There is something to be said about a well written, human character. They leap off the page and speak to us as if they were right in front us, as flesh and blood human beings, instead of fictional creations.
In this series of weekly blog posts, I will examine character using the characters from Once Upon A Time to explore how writers can create fully dimensional, human characters that audiences and readers can relate to.
In 1939’s The Wizard Of Oz, Margaret Hamilton’s The Wicked Witch Of The West left an indomitable mark on our culture. She was the ultimate baddy, taking Toto from Dorothy and using her monkeys to terrorize the residents of the land of Oz. In Once Upon A Time, the character of Zelena (Rebecca Mader) appeared to be a direct cut from that same cloth. But in usual Once Upon A Time fashion, there is a twist to the character and the narrative.
Zelena is Regina/The Evil Queen’s (Lana Parilla) older half-sister. Abandoned by their mother and raised without the luxury or the access to the magic that was part and parcel of Regina’s childhood, Zelena grew up to be spiteful and angry. Arriving in Storybrooke, Zelena made it her goal to get back at Regina for everything she never had. She also manipulated Robin Hood to believe that she was his late wife and became pregnant by him.
Giving birth to their daughter (also named Robin) changed Zelena. No longer seeing life in terms of black and white,Zelena started to change. She became close to her sister, but she fell in love with Hades (Greg Germann), who also fell in love with her, but she chose her sister over Hades. Unfortunately, Robin was lost in the battle.
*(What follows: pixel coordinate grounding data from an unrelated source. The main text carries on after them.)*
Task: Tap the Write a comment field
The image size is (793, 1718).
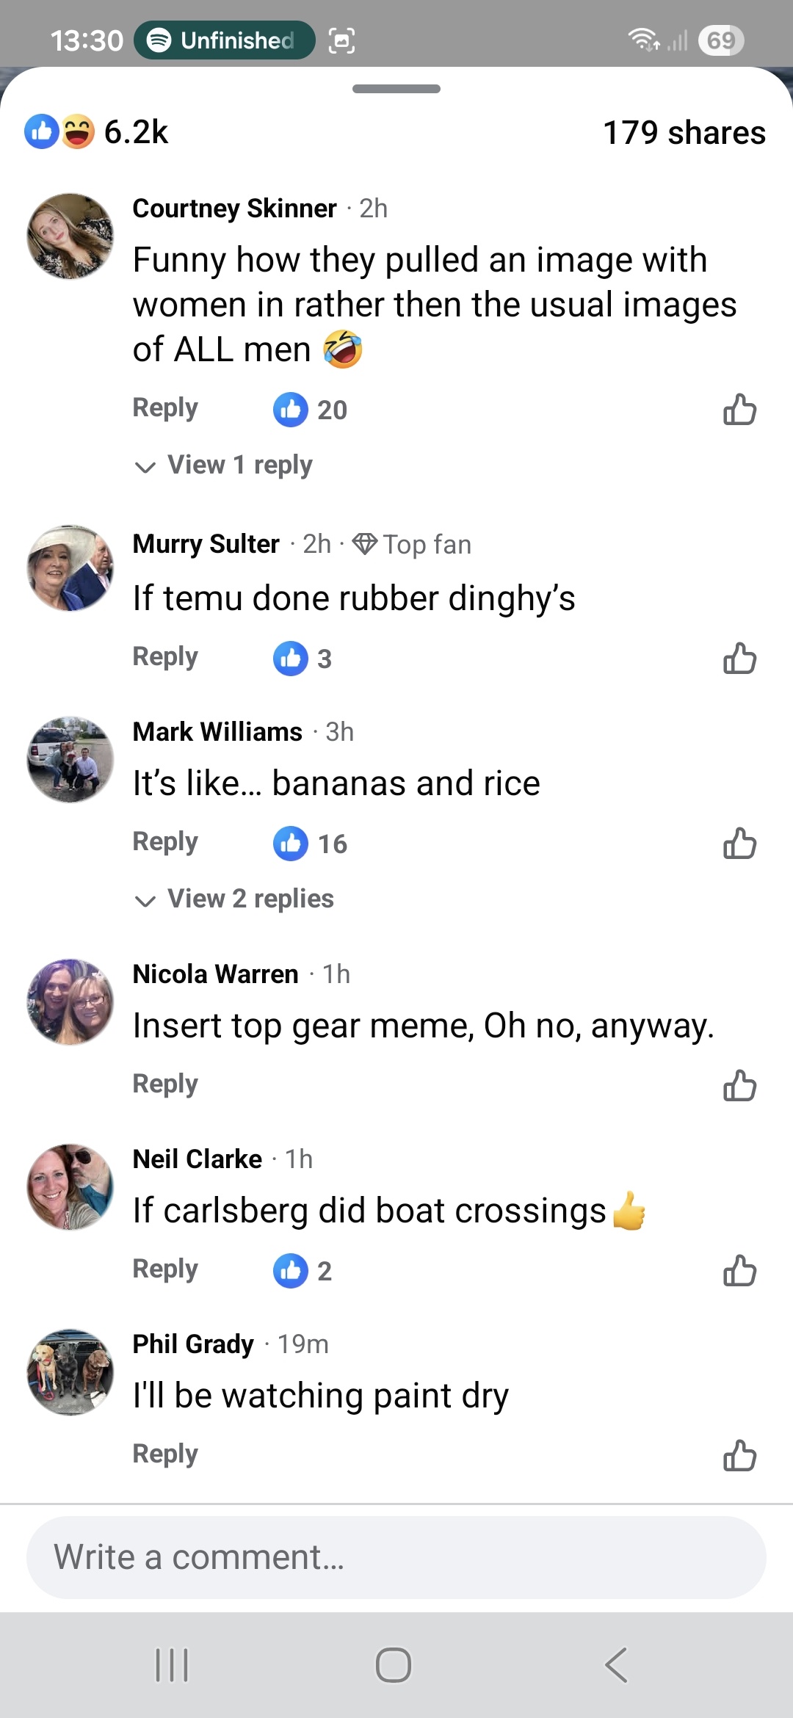Action: tap(397, 1557)
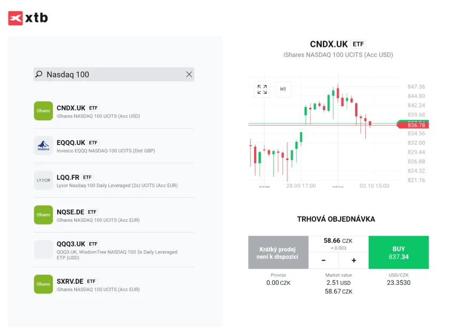Open the H1 timeframe selector

(x=283, y=89)
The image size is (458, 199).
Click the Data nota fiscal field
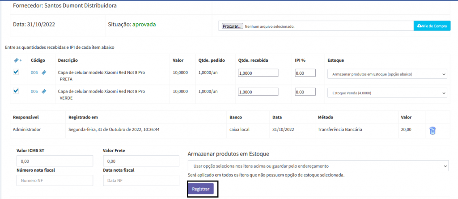(141, 180)
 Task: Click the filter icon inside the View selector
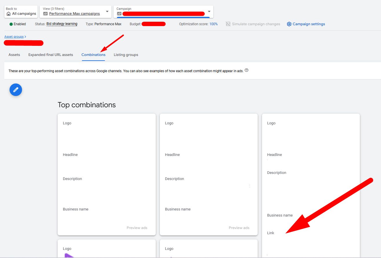pos(45,13)
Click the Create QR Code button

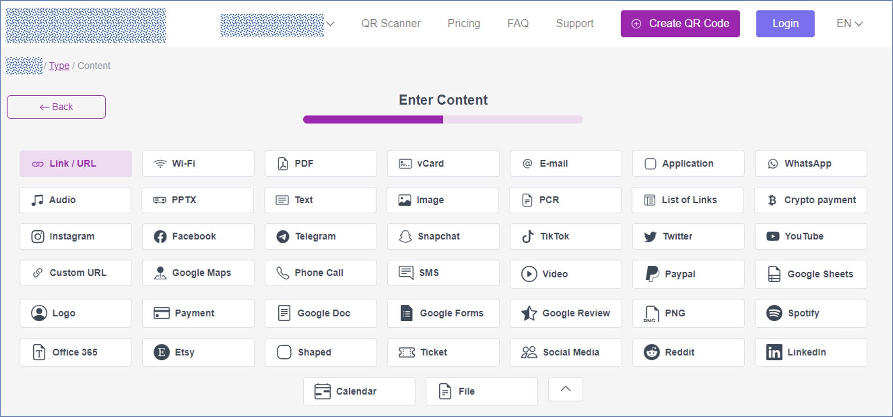(680, 24)
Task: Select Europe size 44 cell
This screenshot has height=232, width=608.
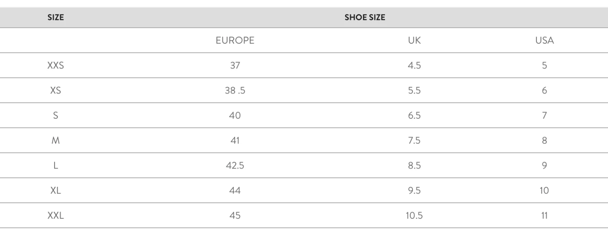Action: click(x=235, y=190)
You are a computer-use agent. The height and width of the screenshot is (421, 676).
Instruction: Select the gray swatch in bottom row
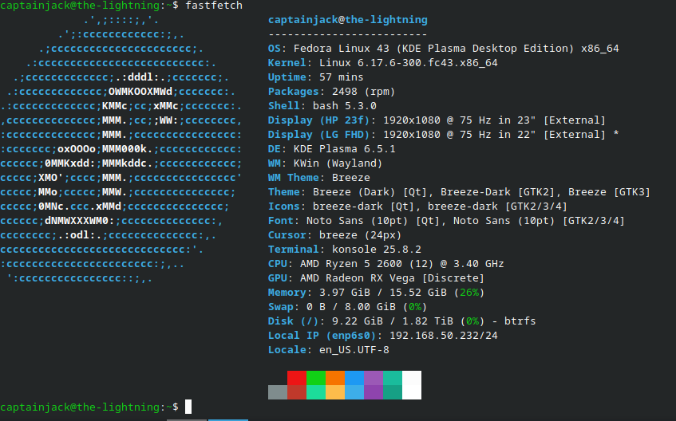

To sum it up: When a character is written properly, her or she can easily transcend the archetype that is the skeleton of that character. A good writer is able to flesh out a character, giving them dimensions, failings and complications. Zelena may have started out as the archetypal Wicked Witch Of The West, but she grew into a woman who was more than her archetype. As writers, we have to remember that archetypes are fine, just as long as we remember that the archetype is only the skeleton of the character. We need to add more to the character than just what is expected. If we don’t do that, then the character is just an archetype and frankly, who wants to read about an archetype? I don’t and I’m sure there are other readers who feel the same.